▸ WHAT TO DO: Copy verbatim everything in the entries below, from the line containing "Given: Select the" down to the end of the entries.

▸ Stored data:
==========
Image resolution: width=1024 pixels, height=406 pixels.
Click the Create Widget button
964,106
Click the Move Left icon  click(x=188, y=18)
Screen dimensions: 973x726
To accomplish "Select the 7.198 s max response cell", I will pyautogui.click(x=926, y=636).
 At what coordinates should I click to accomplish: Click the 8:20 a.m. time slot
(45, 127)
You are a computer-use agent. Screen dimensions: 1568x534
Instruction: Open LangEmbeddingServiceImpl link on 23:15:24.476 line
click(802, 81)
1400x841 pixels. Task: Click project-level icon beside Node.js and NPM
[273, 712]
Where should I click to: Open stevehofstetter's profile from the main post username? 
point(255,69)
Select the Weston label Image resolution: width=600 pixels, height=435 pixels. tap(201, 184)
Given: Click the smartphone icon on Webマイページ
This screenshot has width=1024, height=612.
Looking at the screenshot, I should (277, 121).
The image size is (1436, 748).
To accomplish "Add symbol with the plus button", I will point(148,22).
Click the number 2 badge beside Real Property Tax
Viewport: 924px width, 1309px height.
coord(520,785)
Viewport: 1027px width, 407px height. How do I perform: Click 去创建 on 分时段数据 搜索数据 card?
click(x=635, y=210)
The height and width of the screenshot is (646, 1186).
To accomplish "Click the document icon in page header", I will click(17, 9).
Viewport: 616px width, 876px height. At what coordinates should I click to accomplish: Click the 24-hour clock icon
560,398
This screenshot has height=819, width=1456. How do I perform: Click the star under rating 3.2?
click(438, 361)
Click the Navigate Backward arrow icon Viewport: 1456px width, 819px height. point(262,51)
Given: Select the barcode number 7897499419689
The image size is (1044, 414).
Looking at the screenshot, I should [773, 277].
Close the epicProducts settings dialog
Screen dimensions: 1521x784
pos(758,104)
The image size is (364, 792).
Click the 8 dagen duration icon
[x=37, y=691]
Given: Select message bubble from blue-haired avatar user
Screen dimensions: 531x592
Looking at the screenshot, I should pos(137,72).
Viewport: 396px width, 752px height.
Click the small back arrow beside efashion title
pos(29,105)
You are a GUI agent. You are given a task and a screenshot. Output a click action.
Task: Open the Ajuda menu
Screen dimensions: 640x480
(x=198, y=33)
==========
▸ THE REPLY:
Given: Select the barcode number 7897499419689
The image size is (1044, 414).
Looking at the screenshot, I should [773, 277].
Close the epicProducts settings dialog
Screen dimensions: 1521x784
pos(758,104)
The image size is (364, 792).
Click the 8 dagen duration icon
[x=37, y=691]
Given: Select message bubble from blue-haired avatar user
Screen dimensions: 531x592
Looking at the screenshot, I should pos(137,72).
Viewport: 396px width, 752px height.
Click the small back arrow beside efashion title
pos(29,105)
You are a GUI agent. You are given a task and a screenshot. Output a click action.
Task: Open the Ajuda menu
Screen dimensions: 640x480
(x=198, y=33)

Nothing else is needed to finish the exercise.